Immigrants from all over the globe make up the faces in the book. Some are famous—there’s a couple Secretaries of State in these pages as well as a sports star or two. Most of the others are more anonymous.

A rather unfriendly review in the magazine Art in America calls Bush’s painting style inelegant. And it is, one supposes, but the review is as much about Bush’s political positions as about his art. It compares Bush’s style of painting to a school called expressionism but notes that “expressionist artists deliberately refused to be tethered to the rigidity of realism,” particularly in color and the visibility of their brush strokes. No one would mistake an expressionist portrait (or one of Bush’s) for photorealism. “Bush, by contrast,” says the reviewer, “would probably love to paint realistically, if only he could. His portraits carry an air of maddening childishness.”

Fred Hiatt, the editorial page editor of the Washington Post, in which the former President recently had an op-ed about immigration policy, wryly notes that Bush’s book has brought out the inner art critic in quite a few of the Post’s readers.
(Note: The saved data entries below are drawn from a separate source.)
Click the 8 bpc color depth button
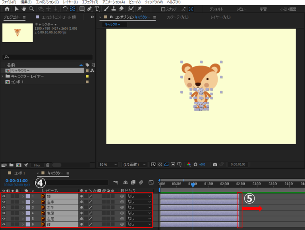The width and height of the screenshot is (305, 230). click(37, 165)
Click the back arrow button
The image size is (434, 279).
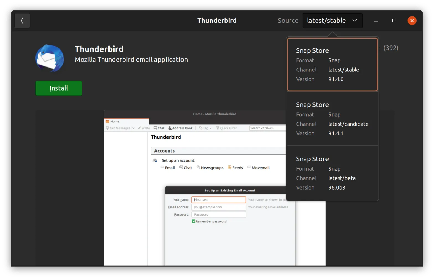22,21
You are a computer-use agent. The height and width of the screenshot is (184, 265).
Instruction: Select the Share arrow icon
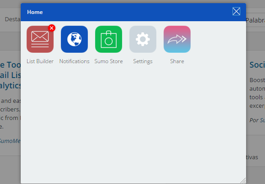[177, 39]
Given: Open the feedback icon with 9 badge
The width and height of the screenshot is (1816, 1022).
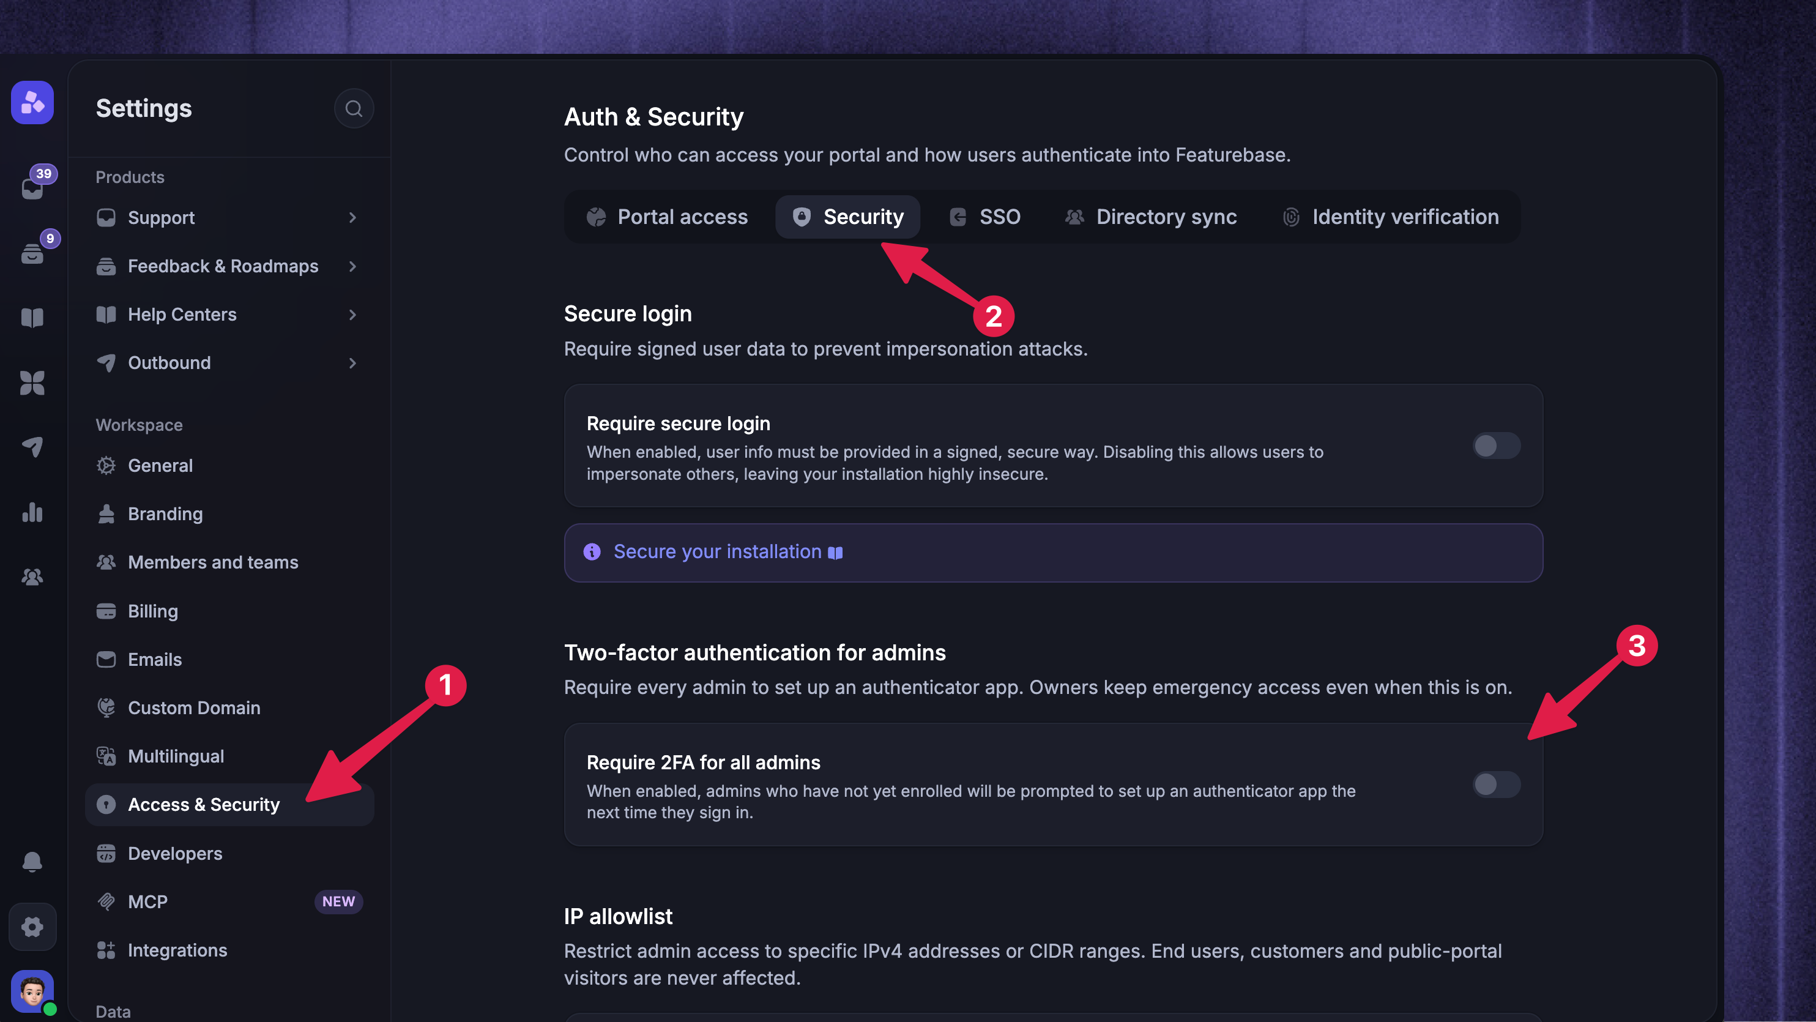Looking at the screenshot, I should [32, 253].
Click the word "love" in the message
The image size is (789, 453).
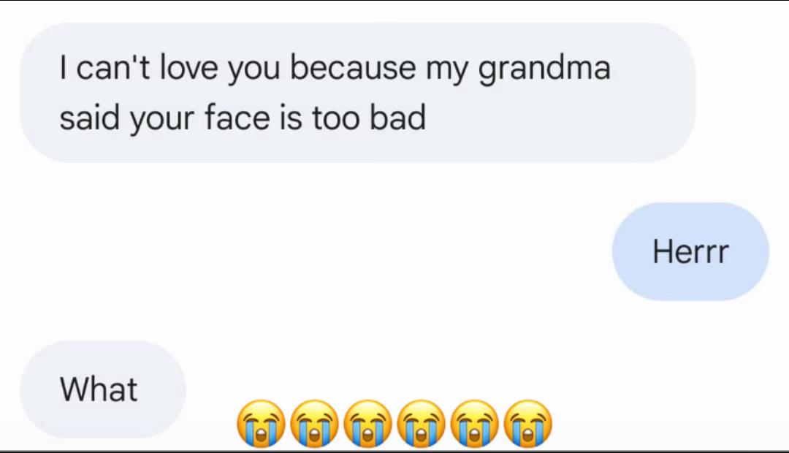coord(189,68)
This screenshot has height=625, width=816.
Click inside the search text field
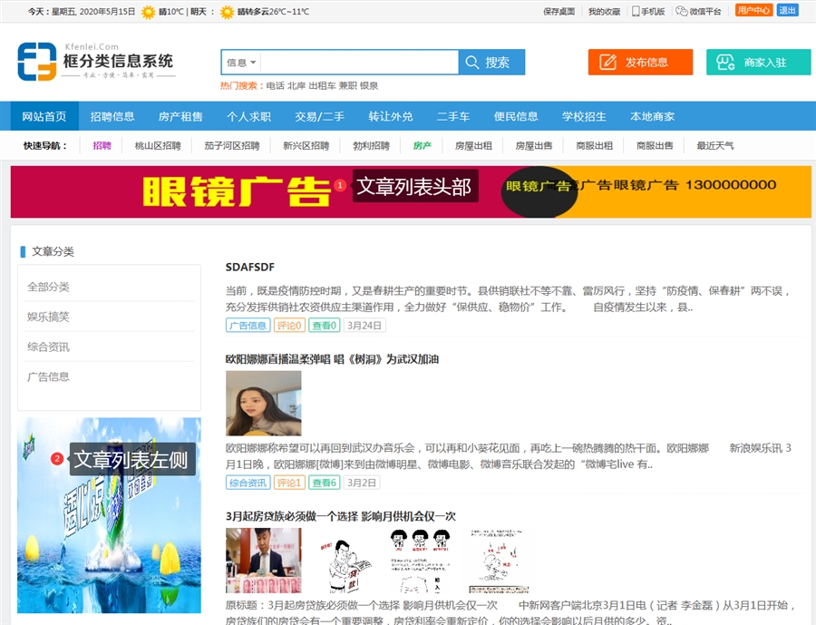click(x=358, y=63)
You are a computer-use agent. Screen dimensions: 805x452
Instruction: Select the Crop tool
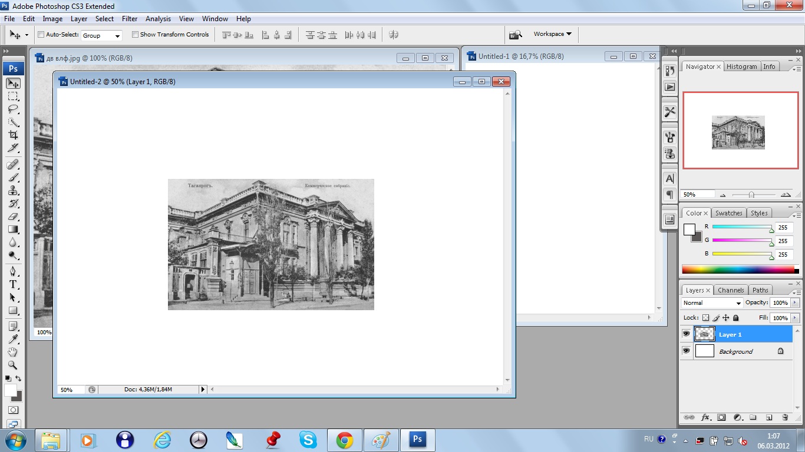[x=13, y=135]
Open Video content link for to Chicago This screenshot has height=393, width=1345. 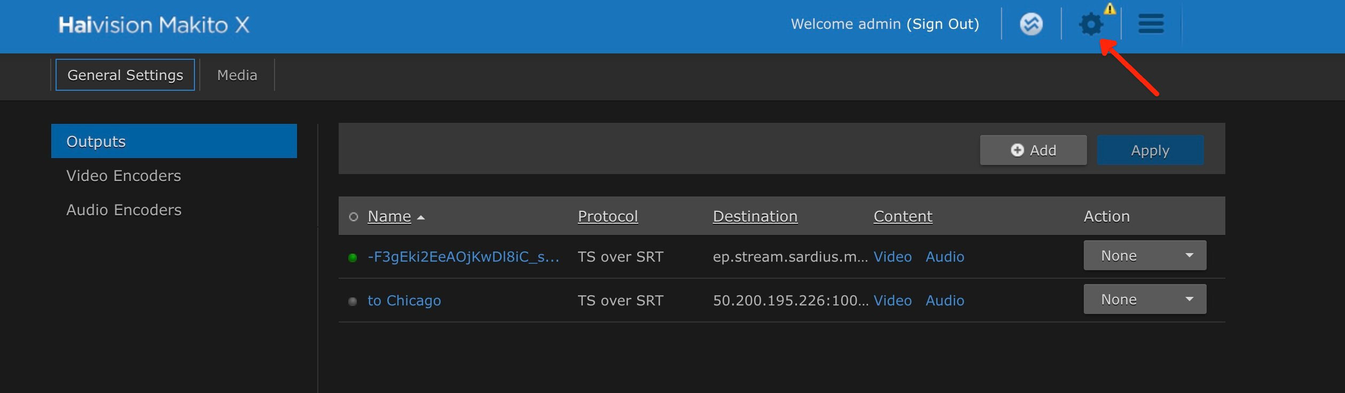[x=893, y=301]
Behind this all however is the assumption on the part of the former President that, through his art, a deeper meaning can be conveyed to his viewer. He understands that what he’s doing doesn’t involve showing you precisely how Madeline Albright, Dirk Nowitzki, or anyone else, looks. He seeking commonality, not individualism.

In his remark about humanizing the debate over immigration, Bush gets very close to what portraits themselves do. They are meant to convey to the viewer the humanity of the subject--at the same moment showing a distinct and unique individual, along with an another representation of the human race who shares something very basic with us all.